“The romantic image is far more vivid” than any verifiable facts. Montefiore is talking about Jerusalem in the time of King David, but it could just as easily apply to all of Jerusalem, the story of the world’s most legendary city from Biblical times to the Six Day War of 1967. Though it’s a linear history, the book frequently changes perspective depending on whose story dominates Jerusalem at a given time: early Jews, Christians or Muslims. Entering the 20th century and the Zionist era, we see how the city has been central to religion and politics for hundreds of years.
Since Jerusalem is so closely bound up with those three great religions, early sections of the book sometimes leave a lingering doubt about which stories are real; as Montefiore notes, the Gospels are the only source for the story of Jesus’ crucifixion, although “no faith is required to believe in the life and death of a Jewish prophet.” And yet the legendary aspect of Jerusalem is what shapes the history in the rest of the book; “The writers of the Bible created their narrative of Jerusalem,” Montefiore writes, and that narrative became the thing that people around the world fight, crusade and die over.
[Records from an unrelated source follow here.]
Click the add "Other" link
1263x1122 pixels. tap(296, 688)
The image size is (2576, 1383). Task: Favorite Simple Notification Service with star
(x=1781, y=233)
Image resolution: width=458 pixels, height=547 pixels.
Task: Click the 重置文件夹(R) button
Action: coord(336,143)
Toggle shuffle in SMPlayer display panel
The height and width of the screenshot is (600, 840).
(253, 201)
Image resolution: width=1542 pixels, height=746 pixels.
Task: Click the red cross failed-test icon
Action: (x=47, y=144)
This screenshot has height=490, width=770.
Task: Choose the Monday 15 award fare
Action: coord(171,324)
Montefiore has so much ground to cover that complicated stories like the Balfour Declaration take place in only a few pages. But the fast pace helps convey just how quickly things change in the city, and how many times the balance of power has swung. Because the book rarely lingers on one movement or religion for very long, it has a more objective feel than most books about Israel; the main character, as the term “biography” suggests, is the city itself.